Reggae scene holding its own in California
For Justin Crellin, there are few more exciting sights than hundreds of nature-loving fans jamming to a reggae beat. Even after 30 years, it gets his blood pumping. Crellin is an organiser for the Reggae On The River (ROR) festival, an annual event that has its 26th staging on July 26 and 27 on the banks of the Eel River in northern California.
ROR is one of the longest-running reggae shows in the United States. This year's line-up features roots stalwarts Sly and Robbie, Sugar Minott, Pablo Moses, Sister Carol and the emerging Rootz Underground.
Crellin said ROR still attracts nearly 3,500 fans (the capacity of its venue) but the cost of tickets and accommodating artistes has forced promoters to scale back considerably on production.
"Over the past couple years we've seen a pretty steep drop in attendance at not only reggae shows, but concerts in general," Crellin told The Sunday Gleaner. "Thankfully, Reggae On The River has a staunch enough support base that the festival has been able to weather the storm."
Tough place to live
Financial commentators in the United States say the global recession and questionable fiscal policies of governor Arnold Schwarznegger have made California one of the toughest places to live in the US.
But even in tough times, the state's reggae scene is holding up says Los Angeles resident and reggae historian, Roger Steffens.
"The content of the line-ups influences how many people come, unlike five years ago when most of the big festivals sold out," Steffens explained. "For example, the annual two-day Bob Marley Day weekend in mid-February in Long Beach, now called the Raggamuffins Festival, has experienced steep declines on its Dancehall Day," he added.
The Long Beach Arena holds 12,500 people, but this year only about 4,000 showed up on Dancehall Day although Sunday sold out.
Roots shows fare best
According to Steffens, it is the summer shows which showcase mainly roots acts that fare best. Most of them are held in nature settings in the hills of northern California.

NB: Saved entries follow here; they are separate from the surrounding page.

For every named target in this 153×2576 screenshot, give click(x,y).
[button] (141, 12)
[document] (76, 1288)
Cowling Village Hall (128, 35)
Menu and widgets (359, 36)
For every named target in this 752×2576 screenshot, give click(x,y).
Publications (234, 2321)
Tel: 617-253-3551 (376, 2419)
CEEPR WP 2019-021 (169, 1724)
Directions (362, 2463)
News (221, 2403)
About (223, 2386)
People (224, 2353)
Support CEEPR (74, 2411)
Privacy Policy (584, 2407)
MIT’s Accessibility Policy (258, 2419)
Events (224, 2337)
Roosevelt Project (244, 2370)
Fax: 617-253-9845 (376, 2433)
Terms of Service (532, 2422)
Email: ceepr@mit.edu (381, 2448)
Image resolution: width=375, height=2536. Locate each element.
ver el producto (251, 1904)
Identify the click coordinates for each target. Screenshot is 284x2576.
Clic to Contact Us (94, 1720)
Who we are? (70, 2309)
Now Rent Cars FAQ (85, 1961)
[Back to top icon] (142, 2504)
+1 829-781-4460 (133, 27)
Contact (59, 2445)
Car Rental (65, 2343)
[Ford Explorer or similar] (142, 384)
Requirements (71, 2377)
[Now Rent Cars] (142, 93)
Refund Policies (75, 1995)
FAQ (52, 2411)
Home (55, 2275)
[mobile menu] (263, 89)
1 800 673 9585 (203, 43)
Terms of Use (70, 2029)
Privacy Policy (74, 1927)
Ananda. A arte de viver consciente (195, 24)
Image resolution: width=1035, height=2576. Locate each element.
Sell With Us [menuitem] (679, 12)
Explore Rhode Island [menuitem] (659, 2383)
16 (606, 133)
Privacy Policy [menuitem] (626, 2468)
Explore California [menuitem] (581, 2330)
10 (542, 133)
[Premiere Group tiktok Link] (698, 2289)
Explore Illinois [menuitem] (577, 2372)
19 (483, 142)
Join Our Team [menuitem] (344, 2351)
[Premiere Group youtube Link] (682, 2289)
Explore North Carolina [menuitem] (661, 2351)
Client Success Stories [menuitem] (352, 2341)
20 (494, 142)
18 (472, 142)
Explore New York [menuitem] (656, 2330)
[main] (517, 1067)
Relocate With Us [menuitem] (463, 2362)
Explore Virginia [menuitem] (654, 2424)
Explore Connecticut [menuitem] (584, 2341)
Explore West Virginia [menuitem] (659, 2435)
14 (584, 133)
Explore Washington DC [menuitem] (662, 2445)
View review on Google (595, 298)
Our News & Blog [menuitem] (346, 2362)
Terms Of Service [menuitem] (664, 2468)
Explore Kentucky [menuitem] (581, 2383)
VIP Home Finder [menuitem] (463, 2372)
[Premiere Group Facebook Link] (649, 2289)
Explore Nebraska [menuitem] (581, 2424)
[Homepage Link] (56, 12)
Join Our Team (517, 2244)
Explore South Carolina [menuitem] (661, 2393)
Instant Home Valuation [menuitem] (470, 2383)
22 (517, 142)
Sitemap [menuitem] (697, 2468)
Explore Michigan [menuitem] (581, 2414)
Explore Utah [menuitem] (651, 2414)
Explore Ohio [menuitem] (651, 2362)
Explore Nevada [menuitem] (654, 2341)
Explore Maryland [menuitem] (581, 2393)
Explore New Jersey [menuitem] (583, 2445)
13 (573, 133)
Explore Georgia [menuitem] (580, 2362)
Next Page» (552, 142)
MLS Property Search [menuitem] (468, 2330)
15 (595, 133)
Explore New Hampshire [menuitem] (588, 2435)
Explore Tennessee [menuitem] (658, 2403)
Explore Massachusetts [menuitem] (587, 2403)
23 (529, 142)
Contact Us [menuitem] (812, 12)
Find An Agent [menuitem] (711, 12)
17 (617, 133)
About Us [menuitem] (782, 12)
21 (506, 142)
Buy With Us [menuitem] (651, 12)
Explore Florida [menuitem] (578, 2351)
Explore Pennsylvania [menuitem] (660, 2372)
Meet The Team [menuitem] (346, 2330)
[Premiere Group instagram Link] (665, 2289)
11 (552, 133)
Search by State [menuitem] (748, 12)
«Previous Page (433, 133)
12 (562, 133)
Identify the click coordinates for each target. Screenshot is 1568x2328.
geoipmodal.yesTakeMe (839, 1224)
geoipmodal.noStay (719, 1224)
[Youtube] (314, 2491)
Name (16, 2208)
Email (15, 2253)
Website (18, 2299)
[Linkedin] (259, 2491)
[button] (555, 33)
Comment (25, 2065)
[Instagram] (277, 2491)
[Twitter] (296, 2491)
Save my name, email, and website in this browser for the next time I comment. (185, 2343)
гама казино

"People come as much for the hang out as the artistes, so no matter who is booked, there's still a massive crowd," he said.
The California summer reggae series starts May 30 with the two-day JazzReggae Festival at UCLA. It is followed by three mainstay events: the Sierra Nevada World Music Festival (June 18-20), ROR, and the Monterey Reggae Festival which runs from July 30-August 1.
Diehard ROR fans grew up in the California hippie counter-culture of the 1960s and 1970s when they discovered Jamaican music. Crellin said they usually decide the show's line-up.
"Fans definitely influence the types of acts we book. We receive mails all the time about artistes people would like us to host," he said.
ROR was first held in 1984 as a community fund-raiser. Promoters estimate that more than 100,000 persons have attended the show since its inception.